Stored records
↓↓↓
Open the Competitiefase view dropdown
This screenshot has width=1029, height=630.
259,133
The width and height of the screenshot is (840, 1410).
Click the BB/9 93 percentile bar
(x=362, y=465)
↑↑↑
• **JOB**
Write out every line of the material above word for word, leaving nothing out.

• **TASK RESPONSE**
Open the Competitiefase view dropdown
This screenshot has width=1029, height=630.
259,133
The width and height of the screenshot is (840, 1410).
Click the BB/9 93 percentile bar
(x=362, y=465)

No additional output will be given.